Бэрридж сел впереди, рядом с О'Брайном, а Мейн расположился на заднем сиденье и, отряхнувшись, изрек с мрачной уверенностью:
— Теперь мы где-нибудь застрянем.
— Не беспокойтесь, сейчас еще можно проехать, — ответил О’Брайн, откидывая капюшон дождевика.
Это был молодой человек лет двадцати шести — двадцати семи, среднего роста, худощавый, с темно-рыжей шевелюрой и голубыми глазами.
Машина медленно тронулась с места.
— Остановитесь! — воскликнул Мейн. — Я потерял свой саквояж!
— Он рядом с вами, — ответил О’Брайн.
— А мой зонт?
— У меня, — сказал Бэрридж.
— Он нам понадобится, когда машина застрянет к придется идти пешком, — уныло заметил Мейн. — Подумать только, идти пешком в такую погоду!
— Но мы же пока едем, — возразил Бэрридж.
— Вот именно «пока»!
О’Брайн бросил быстрый взгляд в зеркальце, чтобы увидеть своего чудаковатого пассажира, затем снова стал смотреть на дорогу. Машину он вел очень уверенно.

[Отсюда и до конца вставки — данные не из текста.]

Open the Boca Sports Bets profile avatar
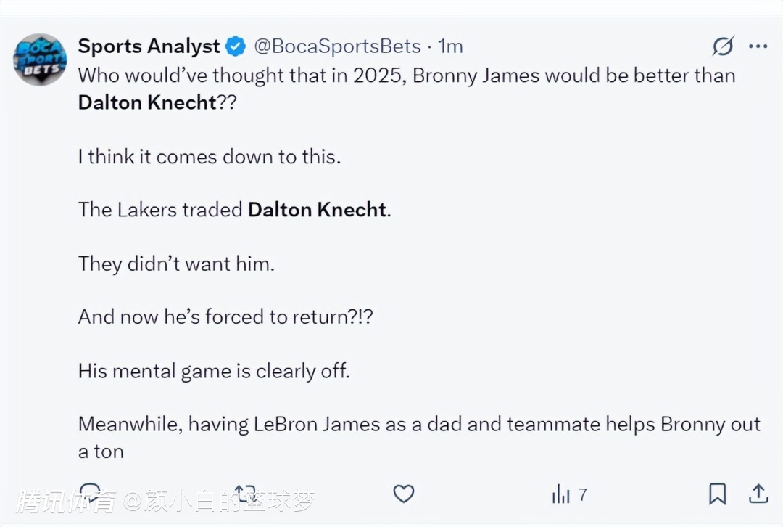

— Сколько нам ехать? — спросил Бэрридж.
— При нормальной погоде минут двадцать, а теперь около часа, дорога сильно размыта.
— Целый час! — воскликнул Мейн так, словно в течение этого часа ему предстояло подвергаться всем мукам ада.
«Неужели он будет ворчать всю дорогу?» — подумал Бэрридж. — «Что бы ему помолчать хоть немного!»
Поняв, что Мейн не намерен молчать, Бэрридж сделал спасительный ход и навел разговор на медицинские темы, после чего обрел утраченное было спокойствие: Мейн клюнул на приманку и с увлечением начал обсуждать затронутую проблему, попутно понося всех коллег, которые имели к ней хоть малейшее отношение, и отвлекся от этого достойного занятия лишь один раз, когда машину сильно тряхнуло.
— Уже сломалась? — живо спросил он.
Когда О’Брайн сказал, что они уже приехали, Мейн уставился на него с удивлением и недоверием, словно подозревая, что его обманывают самым гнусным образом.
— Да-а? — протянул он. — Приехали?
О’Брайн вышел из машины и открыл заднюю дверцу.
— Прошу вас.
— А дождь идет все сильнее, — с удовлетворением заметил Мейн. — Не забудьте мой саквояж. Зонт я возьму сам.
Их ждали — дверь распахнулась раньше, чем они подошли. Один лакей забрал мокрые вещи, а другой проводил их в приготовленные комнаты. Мейн был настроен поворчать еще, но не нашел к чему придраться. Было двенадцать часов ночи.
— Мистер Крайтон уже лег? — спросил О’Брайн у горничной.